It’s important that each workplace have safety guidelines and policies. And one of those policies should be an incentive program that rewards workers for safe practices and behaviors on the job. There are a couple different types of these safety incentive programs which go about striving for the goal of worker safety in different ways. Many workplaces do have these incentive programs. But many of them might actually be causing more harm than good.
There’s a new report out from the Government Accounting Office (GAO), and it is asking OSHA to make changes as a result of recent research into these safety incentive programs. The GAO report raises serious concerns about the effect that workplace safety incentive programs have on the reporting of accidents and injuries in the workplace.

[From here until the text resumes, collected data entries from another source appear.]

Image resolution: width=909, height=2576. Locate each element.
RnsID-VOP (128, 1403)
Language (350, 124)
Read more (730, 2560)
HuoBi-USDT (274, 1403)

The GAO report compared two different types of incentive programs; one type which rewards workers for low rates of reported injuries and illnesses (rate-based), the other which have programs that reward workers for doing certain things like recommending safety improvements (behavior-based). And what the GAO found is probably not all that surprising. The rate-based programs might discourage workers from reporting injuries and illnesses. It’s not that the problems aren’t happening, it’s just that they’re not being reported. And that’s not good for anyone’s safety. Currently, the field operations manual that OSHA inspectors use makes no mention of this, but the GAO report is calling for that to change.

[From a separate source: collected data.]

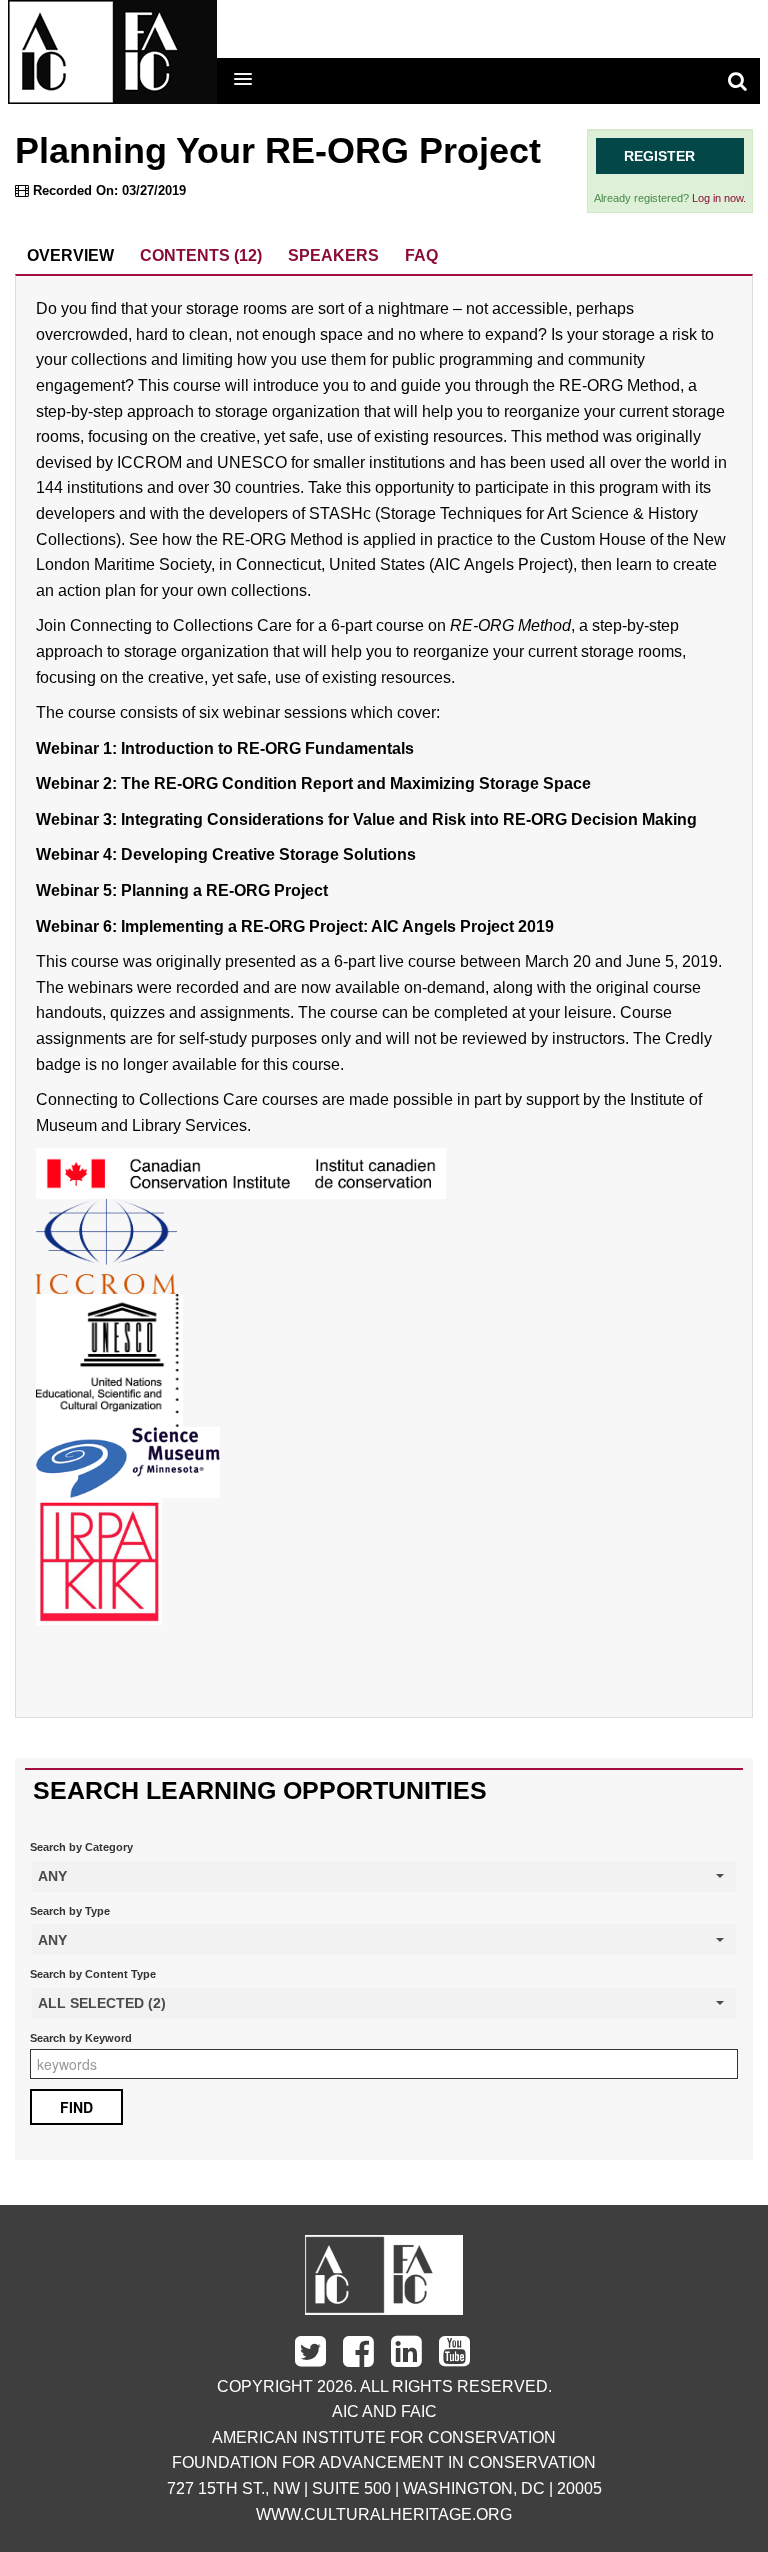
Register (659, 156)
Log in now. (719, 198)
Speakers (333, 255)
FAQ (421, 255)
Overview (70, 255)
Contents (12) (201, 255)
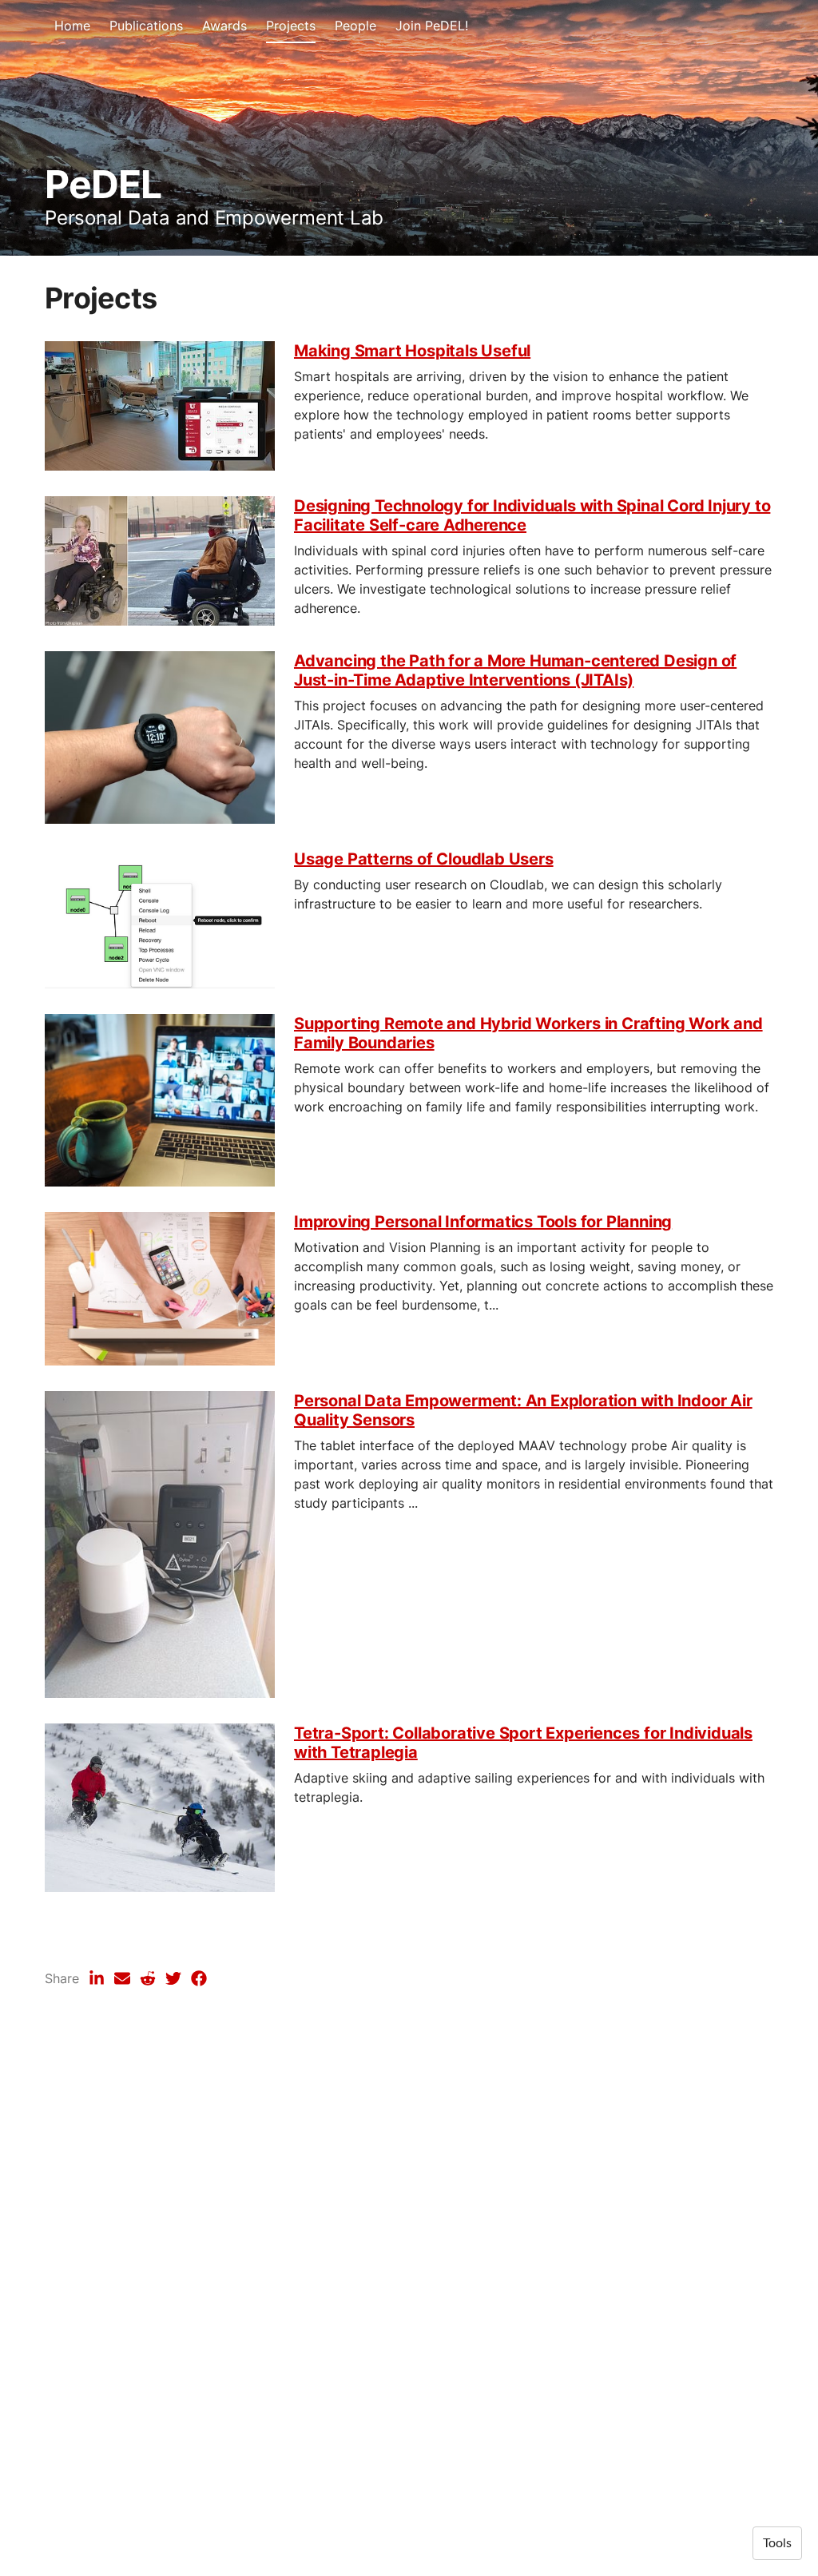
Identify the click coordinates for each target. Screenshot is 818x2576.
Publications (146, 26)
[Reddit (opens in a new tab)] (148, 1978)
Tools (777, 2543)
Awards (224, 26)
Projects (291, 26)
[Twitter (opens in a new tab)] (173, 1978)
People (355, 26)
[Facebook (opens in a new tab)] (199, 1978)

As a result of these findings, the GAO report recommends that the issues addressed should be added to the OSHA field operations manual that inspectors use. The GAO report recommends that OSHA begin implementing new criteria for safety incentive programs and workplace safety policies. This goes for all OSHA cooperative programs, such as the Voluntary Protection Programs (VPP) and Safety & Health Achievement Recognition Program (SHARP). The GAO report says this new criteria must be consistent with the most recent VPP guidance memorandum, a memorandum that says if an employer has a safety incentive program which focus on injury and illness rates, that employer will be prohibited from participating in the program.
Here’s an excerpt from the GAO report which discusses this issue: “To help OSHA inspectors educate employers about the importance of safety culture, the Secretary of Labor should direct OSHA to add language about key elements of a positive safety culture -- and the potential effect of different types of safety incentive programs and other workplace safety policies -- to its field operations manual.”

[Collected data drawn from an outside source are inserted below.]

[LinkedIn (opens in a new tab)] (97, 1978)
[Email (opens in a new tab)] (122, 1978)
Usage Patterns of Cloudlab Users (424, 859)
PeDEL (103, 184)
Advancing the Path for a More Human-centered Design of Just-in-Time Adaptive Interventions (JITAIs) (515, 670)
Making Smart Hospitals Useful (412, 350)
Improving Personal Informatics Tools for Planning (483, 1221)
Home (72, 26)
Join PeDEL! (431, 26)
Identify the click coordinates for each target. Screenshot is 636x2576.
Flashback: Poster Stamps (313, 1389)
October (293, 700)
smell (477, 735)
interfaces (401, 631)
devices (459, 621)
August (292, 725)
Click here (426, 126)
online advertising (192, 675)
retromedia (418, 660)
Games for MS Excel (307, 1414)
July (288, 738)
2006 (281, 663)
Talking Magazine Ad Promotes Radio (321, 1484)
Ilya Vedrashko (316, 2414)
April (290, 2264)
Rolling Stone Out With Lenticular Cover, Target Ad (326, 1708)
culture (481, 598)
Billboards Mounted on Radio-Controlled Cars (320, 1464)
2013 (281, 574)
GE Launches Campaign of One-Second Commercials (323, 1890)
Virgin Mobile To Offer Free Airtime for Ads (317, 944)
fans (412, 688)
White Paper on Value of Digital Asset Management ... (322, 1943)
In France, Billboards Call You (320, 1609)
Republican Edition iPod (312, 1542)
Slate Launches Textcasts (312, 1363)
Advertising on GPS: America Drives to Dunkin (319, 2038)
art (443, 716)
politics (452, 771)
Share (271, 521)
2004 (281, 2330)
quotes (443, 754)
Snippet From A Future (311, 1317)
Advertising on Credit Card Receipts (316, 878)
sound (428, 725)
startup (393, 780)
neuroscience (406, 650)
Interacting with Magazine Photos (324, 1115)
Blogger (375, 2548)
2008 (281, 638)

In other words, the government is asking OSHA to give its inspectors some new directions. The government wants these inspectors to be trained to discourage employers from using rate-based safety incentive programs. Oftentimes, these programs don’t lead to less incidents of injury or illness, they just lead to fewer instances of those incidents being reported. So in essence, they lead to a more dangerous place instead of a safer one. With these new guidelines, OSHA inspectors can better equip and educate employers, so that the employers can make the necessary changes to provide safer working conditions.